### [TASK GOAL]
The records below need copying. Match each line exactly.

▼

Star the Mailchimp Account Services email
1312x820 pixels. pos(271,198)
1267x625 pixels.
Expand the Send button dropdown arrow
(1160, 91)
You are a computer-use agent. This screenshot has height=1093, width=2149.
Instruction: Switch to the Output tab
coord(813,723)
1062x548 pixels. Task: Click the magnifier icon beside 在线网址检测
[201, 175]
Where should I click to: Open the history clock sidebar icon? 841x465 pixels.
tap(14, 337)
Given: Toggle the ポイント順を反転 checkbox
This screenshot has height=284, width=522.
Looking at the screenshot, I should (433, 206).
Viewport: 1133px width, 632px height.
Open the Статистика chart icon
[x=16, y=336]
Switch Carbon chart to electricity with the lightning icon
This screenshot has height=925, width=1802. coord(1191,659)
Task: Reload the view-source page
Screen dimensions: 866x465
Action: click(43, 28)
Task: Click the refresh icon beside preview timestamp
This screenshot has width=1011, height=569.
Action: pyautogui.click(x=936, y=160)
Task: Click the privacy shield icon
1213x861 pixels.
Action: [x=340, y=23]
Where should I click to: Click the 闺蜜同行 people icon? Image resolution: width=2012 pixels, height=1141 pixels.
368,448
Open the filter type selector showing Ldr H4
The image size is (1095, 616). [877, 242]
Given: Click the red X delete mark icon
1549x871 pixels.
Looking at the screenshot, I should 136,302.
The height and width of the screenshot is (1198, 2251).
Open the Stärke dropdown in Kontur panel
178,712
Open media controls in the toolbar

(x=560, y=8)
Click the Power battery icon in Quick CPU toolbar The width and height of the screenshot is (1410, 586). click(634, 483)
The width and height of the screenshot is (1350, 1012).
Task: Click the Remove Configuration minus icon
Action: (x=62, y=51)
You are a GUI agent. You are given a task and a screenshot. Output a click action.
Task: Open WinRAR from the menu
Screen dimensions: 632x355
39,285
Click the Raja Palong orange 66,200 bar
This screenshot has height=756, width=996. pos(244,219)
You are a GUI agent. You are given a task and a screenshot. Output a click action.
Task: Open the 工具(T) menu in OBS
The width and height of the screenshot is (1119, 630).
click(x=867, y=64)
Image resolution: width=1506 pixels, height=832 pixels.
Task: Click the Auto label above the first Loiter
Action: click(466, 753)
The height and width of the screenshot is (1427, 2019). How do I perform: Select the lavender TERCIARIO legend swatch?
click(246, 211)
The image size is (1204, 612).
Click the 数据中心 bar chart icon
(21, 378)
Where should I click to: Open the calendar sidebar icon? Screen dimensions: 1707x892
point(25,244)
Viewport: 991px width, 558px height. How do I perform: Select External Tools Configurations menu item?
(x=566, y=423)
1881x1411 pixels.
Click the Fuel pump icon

▲

### [RESULT BELOW]
Star the Mailchimp Account Services email
1312x820 pixels. pos(271,198)
1267x625 pixels.
Expand the Send button dropdown arrow
(1160, 91)
You are a computer-use agent. This screenshot has height=1093, width=2149.
Instruction: Switch to the Output tab
coord(813,723)
1062x548 pixels. Task: Click the magnifier icon beside 在线网址检测
[201, 175]
Where should I click to: Open the history clock sidebar icon? 841x465 pixels.
tap(14, 337)
Given: Toggle the ポイント順を反転 checkbox
This screenshot has height=284, width=522.
Looking at the screenshot, I should (433, 206).
Viewport: 1133px width, 632px height.
Open the Статистика chart icon
[x=16, y=336]
Switch Carbon chart to electricity with the lightning icon
This screenshot has height=925, width=1802. coord(1191,659)
Task: Reload the view-source page
Screen dimensions: 866x465
Action: click(43, 28)
Task: Click the refresh icon beside preview timestamp
This screenshot has width=1011, height=569.
Action: pyautogui.click(x=936, y=160)
Task: Click the privacy shield icon
1213x861 pixels.
Action: [x=340, y=23]
Where should I click to: Click the 闺蜜同行 people icon? Image resolution: width=2012 pixels, height=1141 pixels.
368,448
Open the filter type selector showing Ldr H4
The image size is (1095, 616). [877, 242]
Given: Click the red X delete mark icon
1549x871 pixels.
Looking at the screenshot, I should 136,302.
The height and width of the screenshot is (1198, 2251).
Open the Stärke dropdown in Kontur panel
178,712
Open media controls in the toolbar

(x=560, y=8)
Click the Power battery icon in Quick CPU toolbar The width and height of the screenshot is (1410, 586). click(634, 483)
The width and height of the screenshot is (1350, 1012).
Task: Click the Remove Configuration minus icon
Action: (x=62, y=51)
You are a GUI agent. You are given a task and a screenshot. Output a click action.
Task: Open WinRAR from the menu
Screen dimensions: 632x355
39,285
Click the Raja Palong orange 66,200 bar
This screenshot has height=756, width=996. pos(244,219)
You are a GUI agent. You are given a task and a screenshot. Output a click action.
Task: Open the 工具(T) menu in OBS
The width and height of the screenshot is (1119, 630).
click(x=867, y=64)
Image resolution: width=1506 pixels, height=832 pixels.
Task: Click the Auto label above the first Loiter
Action: click(466, 753)
The height and width of the screenshot is (1427, 2019). How do I perform: Select the lavender TERCIARIO legend swatch?
click(246, 211)
The image size is (1204, 612).
Click the 数据中心 bar chart icon
(21, 378)
Where should I click to: Open the calendar sidebar icon? Screen dimensions: 1707x892
point(25,244)
Viewport: 991px width, 558px height. How do I perform: Select External Tools Configurations menu item?
(x=566, y=423)
1881x1411 pixels.
Click the Fuel pump icon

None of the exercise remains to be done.